Felipe Rau/Estadão
Felipe Rau/Estadão

Brasileiro Lemann tem a 2ª maior fortuna da Suíça

Ranking coloca o empresário à frente de nomes como a família Hoffmann e Oeri, principal acionista da farmacêutica Roche

Jamil Chade, correspondente de O Estado de S.Paulo

02 de dezembro de 2016 | 18h18

Estar numa lista dos mais ricos é para poucos. Mas estar na lista dos mais bilionários de um dos países mais ricos do mundo é para pouquíssimos. Essa é a situação do empresário brasileiro Jorge Paulo Lemann que, neste ano, ocupa a segunda posição entre as maiores fortunas da Suíça.

Numa classificação publicada pela revista suíça Bilan Lemann soma pelo menos US$ 27 bilhões. Ele, porém, teria perdido US$ 1 bilhão neste ano. A liderança é da família Kamprad, com US$ 45 bilhões e donos da rede Ikea. A Suíça tem US$ 6 trilhões depositados em 266 bancos.

Mas o Brasil superou a família Hoffmann e Oeri, com uma fortuna no setor farmacêutico calculada em US$ 23 bilhões. A família é a principal acionista da empresa Roche. O quarto lugar vem para outra família com ligações com o Brasil. Com US$ 17 bilhões, a família de Joseph Safra teria ganho US$ 1 bilhão no ano.
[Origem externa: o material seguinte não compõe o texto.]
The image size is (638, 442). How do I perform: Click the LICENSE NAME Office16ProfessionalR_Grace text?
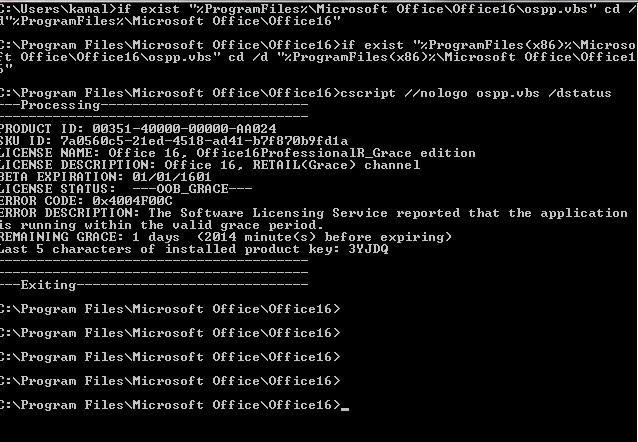click(x=304, y=153)
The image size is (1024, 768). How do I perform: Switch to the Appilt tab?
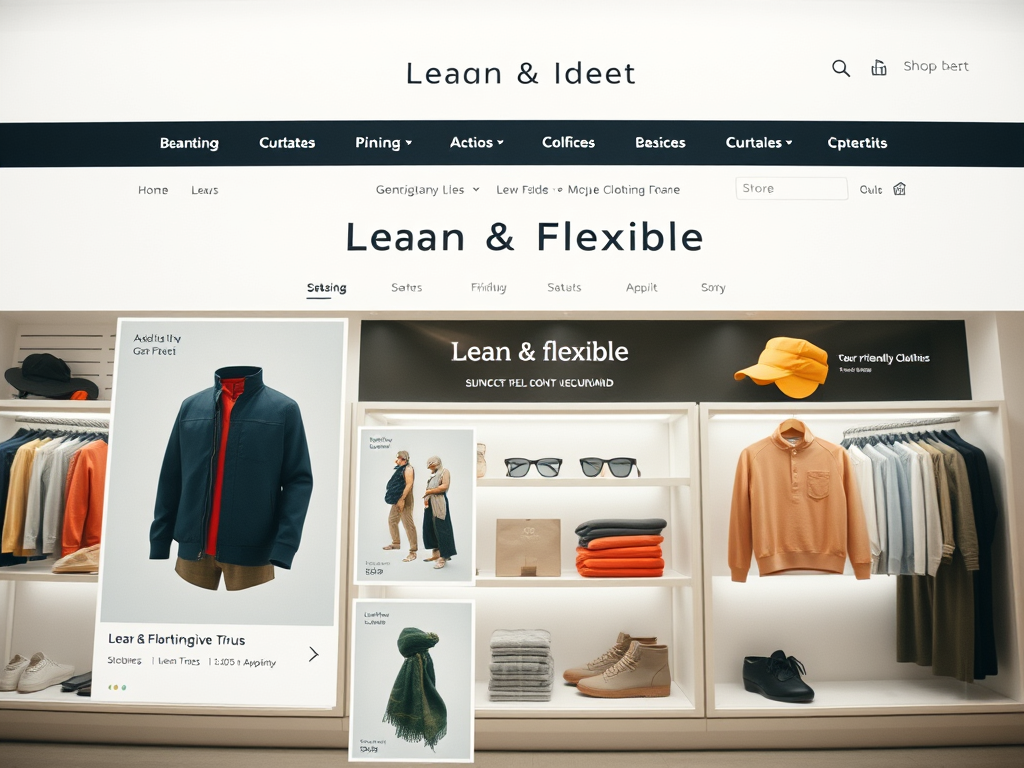coord(641,287)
Mas os suíços, apesar de concentrar grande parte da fortuna do planeta, constatam a saída do país de alguns deles. Benjamin Steinmetz, por exemplo, deixou Genebra para Israel, enquanto a família Elkhereiji optou por Mônaco. Já o cantor Phil Collins, com uma fortuna estimada em US$ 300 milhões deixou a Suíça para retornar aos EUA, enquanto Shania Twain, com US$ 500 milhões, se mudou ao Canadá. 

O avanço da fortuna de Lemann chama a atenção até mesmo dos suíços. Até 2011, ele ocupava "apenas" a nona posiçao entre as pessoas mais ricas da Suíça. Em 2013, o brasileiro passou a estar entre as três maiores fortunas do país alpino, com um valor total de 20 a 21 bilhões de francos suíços.

Hoje, se Lemann fosse um país, ele seria a 101ª maior economia do mundo, superando o PIB inteiro El Salvador, Bósnia ou Paraguai. O brasileiro seria três vezes mais rico que toda a economia do Haiti. 

Entre seus ativos está a Heinz, empresa que ele comprou de Warren Buffet, a rede Burger King e principalmente 15% das ações da maior empresa de cervejas do mundo, a Anheuser-Busch InBev.

Filho de um fabricante de queijos que abandonou a região de Emmental e tentou sua sorte no Brasil, Lemann vive parte de seu tempo à beira do lago de Zurique.